> [WHAT THE EXERCISE ASKS]
Only the lines below between the ones containing "Task: Hide the debugger sidebar pane" and "Image resolution: width=1023", inclusive, are to be reproduced, each exactly as it stands.
-*-*-
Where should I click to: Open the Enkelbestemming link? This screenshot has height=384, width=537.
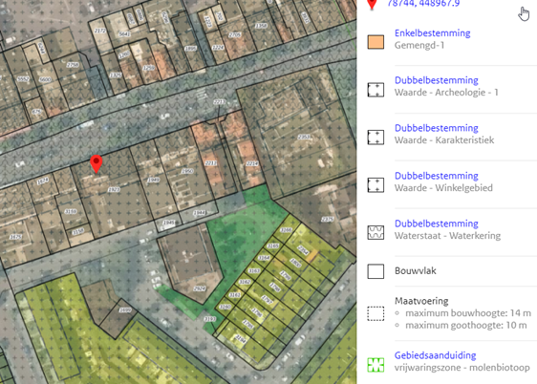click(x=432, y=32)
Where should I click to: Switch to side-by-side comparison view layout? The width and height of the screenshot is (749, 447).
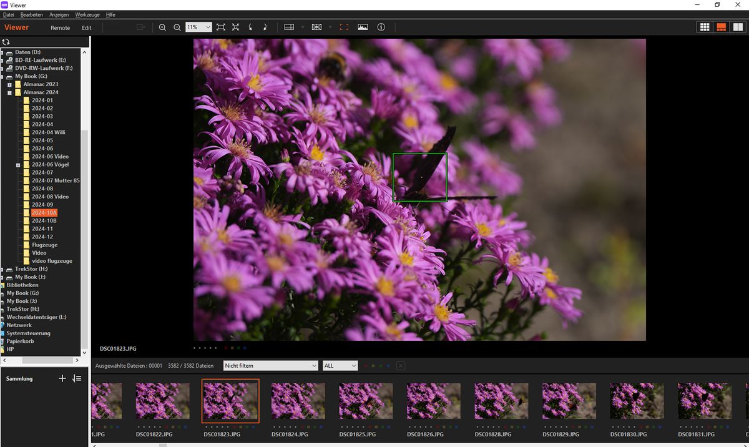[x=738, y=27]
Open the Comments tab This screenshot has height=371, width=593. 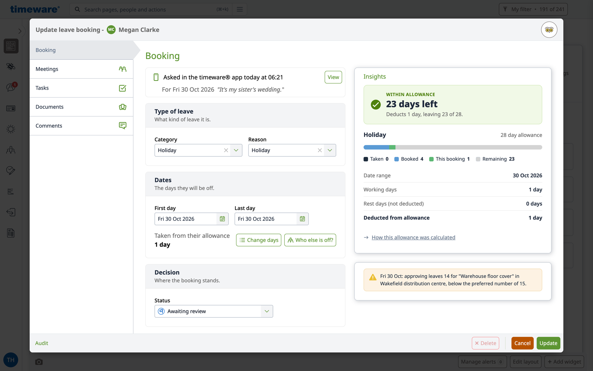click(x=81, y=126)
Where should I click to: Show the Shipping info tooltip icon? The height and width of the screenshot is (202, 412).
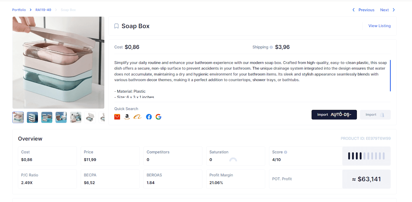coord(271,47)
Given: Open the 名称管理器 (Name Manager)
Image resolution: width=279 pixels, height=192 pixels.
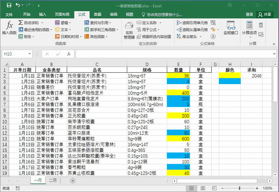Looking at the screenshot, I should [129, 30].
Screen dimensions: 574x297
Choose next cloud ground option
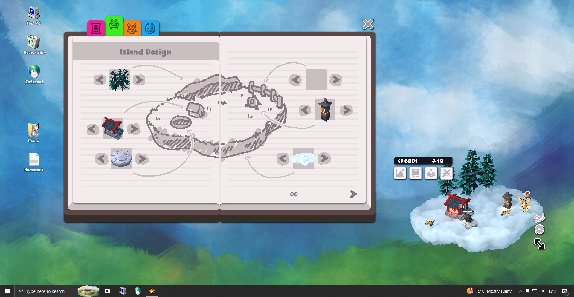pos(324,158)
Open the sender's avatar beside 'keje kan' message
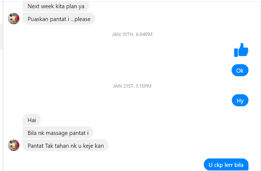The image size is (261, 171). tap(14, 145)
-*-*-
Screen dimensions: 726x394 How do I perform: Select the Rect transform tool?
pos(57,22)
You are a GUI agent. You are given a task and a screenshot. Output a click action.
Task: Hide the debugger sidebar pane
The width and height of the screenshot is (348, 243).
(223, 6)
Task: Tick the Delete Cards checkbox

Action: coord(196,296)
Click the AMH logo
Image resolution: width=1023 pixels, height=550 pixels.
-*-*-
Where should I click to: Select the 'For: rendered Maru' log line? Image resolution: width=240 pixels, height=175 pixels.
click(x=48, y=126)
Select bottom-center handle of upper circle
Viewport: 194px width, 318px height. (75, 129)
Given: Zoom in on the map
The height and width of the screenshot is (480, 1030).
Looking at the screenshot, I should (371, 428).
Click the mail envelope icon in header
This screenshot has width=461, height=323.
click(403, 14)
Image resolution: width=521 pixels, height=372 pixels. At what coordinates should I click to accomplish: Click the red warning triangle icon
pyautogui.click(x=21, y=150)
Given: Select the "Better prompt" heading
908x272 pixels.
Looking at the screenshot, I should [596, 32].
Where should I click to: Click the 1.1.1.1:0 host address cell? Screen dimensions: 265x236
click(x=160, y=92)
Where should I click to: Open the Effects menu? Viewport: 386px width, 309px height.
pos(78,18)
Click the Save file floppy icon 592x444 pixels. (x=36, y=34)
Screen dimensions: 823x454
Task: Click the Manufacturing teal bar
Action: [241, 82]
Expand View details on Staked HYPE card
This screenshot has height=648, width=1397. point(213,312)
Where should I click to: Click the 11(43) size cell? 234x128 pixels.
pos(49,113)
-*-*-
> [OUTPUT OF THE EXERCISE]
Task: Hide the debugger sidebar pane
The width and height of the screenshot is (348, 243).
(223, 6)
Task: Tick the Delete Cards checkbox

Action: coord(196,296)
Click the AMH logo
Image resolution: width=1023 pixels, height=550 pixels.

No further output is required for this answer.